> **INPUT RECORDS**:
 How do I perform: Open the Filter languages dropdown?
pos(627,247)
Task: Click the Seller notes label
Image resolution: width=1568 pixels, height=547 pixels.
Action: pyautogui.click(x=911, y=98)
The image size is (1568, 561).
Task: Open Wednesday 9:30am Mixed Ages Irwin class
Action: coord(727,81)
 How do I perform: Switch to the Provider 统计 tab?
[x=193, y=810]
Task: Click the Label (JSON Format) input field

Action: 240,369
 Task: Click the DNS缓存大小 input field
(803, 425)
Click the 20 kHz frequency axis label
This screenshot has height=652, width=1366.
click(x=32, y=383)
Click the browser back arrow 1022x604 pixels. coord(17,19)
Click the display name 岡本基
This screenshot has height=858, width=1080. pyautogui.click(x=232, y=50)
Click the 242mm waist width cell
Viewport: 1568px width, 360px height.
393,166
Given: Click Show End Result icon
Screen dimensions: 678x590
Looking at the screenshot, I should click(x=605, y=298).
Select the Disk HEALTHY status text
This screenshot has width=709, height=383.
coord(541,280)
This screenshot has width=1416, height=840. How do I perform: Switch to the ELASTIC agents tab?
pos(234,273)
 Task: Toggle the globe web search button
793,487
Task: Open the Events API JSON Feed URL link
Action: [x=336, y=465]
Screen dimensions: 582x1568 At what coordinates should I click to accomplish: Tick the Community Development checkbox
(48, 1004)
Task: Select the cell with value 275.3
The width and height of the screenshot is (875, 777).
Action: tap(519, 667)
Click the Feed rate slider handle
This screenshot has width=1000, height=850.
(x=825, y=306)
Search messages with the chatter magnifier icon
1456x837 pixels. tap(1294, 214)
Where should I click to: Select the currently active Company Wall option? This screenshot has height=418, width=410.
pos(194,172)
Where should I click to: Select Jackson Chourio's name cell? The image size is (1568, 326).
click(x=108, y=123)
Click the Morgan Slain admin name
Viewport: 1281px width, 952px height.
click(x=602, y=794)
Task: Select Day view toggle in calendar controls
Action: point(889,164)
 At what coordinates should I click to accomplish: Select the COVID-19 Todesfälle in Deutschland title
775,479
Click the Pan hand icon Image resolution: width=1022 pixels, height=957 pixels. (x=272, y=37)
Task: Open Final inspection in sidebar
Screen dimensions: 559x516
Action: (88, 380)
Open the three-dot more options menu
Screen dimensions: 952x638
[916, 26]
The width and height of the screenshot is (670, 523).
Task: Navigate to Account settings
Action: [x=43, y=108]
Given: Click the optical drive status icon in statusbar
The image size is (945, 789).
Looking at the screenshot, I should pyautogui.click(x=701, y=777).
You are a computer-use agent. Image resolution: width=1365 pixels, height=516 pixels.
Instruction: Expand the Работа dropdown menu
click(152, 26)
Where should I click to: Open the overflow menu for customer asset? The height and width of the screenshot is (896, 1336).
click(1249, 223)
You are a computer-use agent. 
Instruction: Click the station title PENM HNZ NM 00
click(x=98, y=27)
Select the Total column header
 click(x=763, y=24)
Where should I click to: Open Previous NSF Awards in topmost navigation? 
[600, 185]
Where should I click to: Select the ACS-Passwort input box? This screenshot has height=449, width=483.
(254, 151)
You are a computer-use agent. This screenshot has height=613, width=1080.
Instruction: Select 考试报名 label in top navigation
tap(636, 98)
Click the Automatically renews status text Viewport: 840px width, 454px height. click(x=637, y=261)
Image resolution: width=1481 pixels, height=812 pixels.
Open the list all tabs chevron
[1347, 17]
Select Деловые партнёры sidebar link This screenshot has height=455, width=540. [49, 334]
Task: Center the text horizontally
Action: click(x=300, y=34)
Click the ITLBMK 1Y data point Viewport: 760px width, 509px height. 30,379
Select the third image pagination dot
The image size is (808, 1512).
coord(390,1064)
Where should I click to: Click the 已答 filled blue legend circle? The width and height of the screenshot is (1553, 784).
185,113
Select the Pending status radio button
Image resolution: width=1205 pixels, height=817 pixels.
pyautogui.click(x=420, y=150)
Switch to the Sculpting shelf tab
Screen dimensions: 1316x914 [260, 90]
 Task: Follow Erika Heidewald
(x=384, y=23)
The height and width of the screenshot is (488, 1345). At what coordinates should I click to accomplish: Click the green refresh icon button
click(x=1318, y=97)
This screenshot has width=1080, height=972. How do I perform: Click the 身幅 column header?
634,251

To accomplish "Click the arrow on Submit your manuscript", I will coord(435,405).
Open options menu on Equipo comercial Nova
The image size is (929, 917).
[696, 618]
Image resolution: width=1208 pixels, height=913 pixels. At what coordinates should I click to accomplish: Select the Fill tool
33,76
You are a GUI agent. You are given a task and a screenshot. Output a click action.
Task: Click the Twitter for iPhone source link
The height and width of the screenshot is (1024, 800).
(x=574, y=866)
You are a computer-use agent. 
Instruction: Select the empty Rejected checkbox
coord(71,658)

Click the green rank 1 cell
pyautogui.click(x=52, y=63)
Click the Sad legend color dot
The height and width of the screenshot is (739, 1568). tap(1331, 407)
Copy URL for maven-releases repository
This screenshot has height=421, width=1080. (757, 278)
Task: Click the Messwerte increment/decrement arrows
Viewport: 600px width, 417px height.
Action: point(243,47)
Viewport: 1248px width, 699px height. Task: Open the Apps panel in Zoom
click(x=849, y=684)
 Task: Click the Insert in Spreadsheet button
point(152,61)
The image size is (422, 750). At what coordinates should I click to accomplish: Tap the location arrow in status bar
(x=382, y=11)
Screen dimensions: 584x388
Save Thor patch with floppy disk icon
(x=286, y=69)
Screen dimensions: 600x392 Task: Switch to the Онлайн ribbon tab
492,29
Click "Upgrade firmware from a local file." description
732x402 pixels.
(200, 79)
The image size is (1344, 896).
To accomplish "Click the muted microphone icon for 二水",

> **TASK OBJECTIVE**: The records above should be printed in full, exactly as they appear.

> **REPLY**:
 How do I perform: Open the Filter languages dropdown?
pos(627,247)
Task: Click the Seller notes label
Image resolution: width=1568 pixels, height=547 pixels.
Action: pyautogui.click(x=911, y=98)
The image size is (1568, 561).
Task: Open Wednesday 9:30am Mixed Ages Irwin class
Action: coord(727,81)
 How do I perform: Switch to the Provider 统计 tab?
[x=193, y=810]
Task: Click the Label (JSON Format) input field

Action: 240,369
 Task: Click the DNS缓存大小 input field
(803, 425)
Click the 20 kHz frequency axis label
This screenshot has height=652, width=1366.
click(x=32, y=383)
Click the browser back arrow 1022x604 pixels. coord(17,19)
Click the display name 岡本基
This screenshot has height=858, width=1080. pyautogui.click(x=232, y=50)
Click the 242mm waist width cell
Viewport: 1568px width, 360px height.
393,166
Given: Click Show End Result icon
Screen dimensions: 678x590
Looking at the screenshot, I should click(x=605, y=298).
Select the Disk HEALTHY status text
This screenshot has width=709, height=383.
coord(541,280)
This screenshot has width=1416, height=840. How do I perform: Switch to the ELASTIC agents tab?
pos(234,273)
 Task: Toggle the globe web search button
793,487
Task: Open the Events API JSON Feed URL link
Action: [x=336, y=465]
Screen dimensions: 582x1568 At what coordinates should I click to accomplish: Tick the Community Development checkbox
(48, 1004)
Task: Select the cell with value 275.3
The width and height of the screenshot is (875, 777).
Action: tap(519, 667)
Click the Feed rate slider handle
This screenshot has width=1000, height=850.
(x=825, y=306)
Search messages with the chatter magnifier icon
1456x837 pixels. tap(1294, 214)
Where should I click to: Select the currently active Company Wall option? This screenshot has height=418, width=410.
pos(194,172)
Where should I click to: Select Jackson Chourio's name cell? The image size is (1568, 326).
click(x=108, y=123)
Click the Morgan Slain admin name
Viewport: 1281px width, 952px height.
click(x=602, y=794)
Task: Select Day view toggle in calendar controls
Action: point(889,164)
 At what coordinates should I click to accomplish: Select the COVID-19 Todesfälle in Deutschland title
775,479
Click the Pan hand icon Image resolution: width=1022 pixels, height=957 pixels. (x=272, y=37)
Task: Open Final inspection in sidebar
Screen dimensions: 559x516
Action: (88, 380)
Open the three-dot more options menu
Screen dimensions: 952x638
[916, 26]
The width and height of the screenshot is (670, 523).
Task: Navigate to Account settings
Action: [x=43, y=108]
Given: Click the optical drive status icon in statusbar
The image size is (945, 789).
Looking at the screenshot, I should pyautogui.click(x=701, y=777).
You are a computer-use agent. Image resolution: width=1365 pixels, height=516 pixels.
Instruction: Expand the Работа dropdown menu
click(152, 26)
Where should I click to: Open the overflow menu for customer asset? The height and width of the screenshot is (896, 1336).
click(1249, 223)
You are a computer-use agent. 
Instruction: Click the station title PENM HNZ NM 00
click(x=98, y=27)
Select the Total column header
 click(x=763, y=24)
Where should I click to: Open Previous NSF Awards in topmost navigation? 
[600, 185]
Where should I click to: Select the ACS-Passwort input box? This screenshot has height=449, width=483.
(254, 151)
You are a computer-use agent. This screenshot has height=613, width=1080.
Instruction: Select 考试报名 label in top navigation
tap(636, 98)
Click the Automatically renews status text Viewport: 840px width, 454px height. click(x=637, y=261)
Image resolution: width=1481 pixels, height=812 pixels.
Open the list all tabs chevron
[1347, 17]
Select Деловые партнёры sidebar link This screenshot has height=455, width=540. [49, 334]
Task: Center the text horizontally
Action: click(x=300, y=34)
Click the ITLBMK 1Y data point Viewport: 760px width, 509px height. 30,379
Select the third image pagination dot
The image size is (808, 1512).
coord(390,1064)
Where should I click to: Click the 已答 filled blue legend circle? The width and height of the screenshot is (1553, 784).
185,113
Select the Pending status radio button
Image resolution: width=1205 pixels, height=817 pixels.
pyautogui.click(x=420, y=150)
Switch to the Sculpting shelf tab
Screen dimensions: 1316x914 [260, 90]
 Task: Follow Erika Heidewald
(x=384, y=23)
The height and width of the screenshot is (488, 1345). At what coordinates should I click to accomplish: Click the green refresh icon button
click(x=1318, y=97)
This screenshot has width=1080, height=972. How do I perform: Click the 身幅 column header?
634,251

To accomplish "Click the arrow on Submit your manuscript", I will coord(435,405).
Open options menu on Equipo comercial Nova
The image size is (929, 917).
[696, 618]
Image resolution: width=1208 pixels, height=913 pixels. At what coordinates should I click to accomplish: Select the Fill tool
33,76
You are a GUI agent. You are given a task and a screenshot. Output a click action.
Task: Click the Twitter for iPhone source link
The height and width of the screenshot is (1024, 800).
(x=574, y=866)
You are a computer-use agent. 
Instruction: Select the empty Rejected checkbox
coord(71,658)

Click the green rank 1 cell
pyautogui.click(x=52, y=63)
Click the Sad legend color dot
The height and width of the screenshot is (739, 1568). tap(1331, 407)
Copy URL for maven-releases repository
This screenshot has height=421, width=1080. (757, 278)
Task: Click the Messwerte increment/decrement arrows
Viewport: 600px width, 417px height.
Action: point(243,47)
Viewport: 1248px width, 699px height. Task: Open the Apps panel in Zoom
click(x=849, y=684)
 Task: Click the Insert in Spreadsheet button
point(152,61)
The image size is (422, 750). At what coordinates should I click to accomplish: Tap the location arrow in status bar
(x=382, y=11)
Screen dimensions: 584x388
Save Thor patch with floppy disk icon
(x=286, y=69)
Screen dimensions: 600x392 Task: Switch to the Онлайн ribbon tab
492,29
Click "Upgrade firmware from a local file." description
732x402 pixels.
(200, 79)
The image size is (1344, 896).
To accomplish "Click the muted microphone icon for 二水",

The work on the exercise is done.